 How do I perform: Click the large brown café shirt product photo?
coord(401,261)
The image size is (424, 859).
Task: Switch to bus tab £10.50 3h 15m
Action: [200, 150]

......

→ What is expected:
Reproduce the listing exactly, leaving nothing out.

→ Answer space:
 How do I perform: Click the large brown café shirt product photo?
coord(401,261)
The image size is (424, 859).
Task: Switch to bus tab £10.50 3h 15m
Action: [200, 150]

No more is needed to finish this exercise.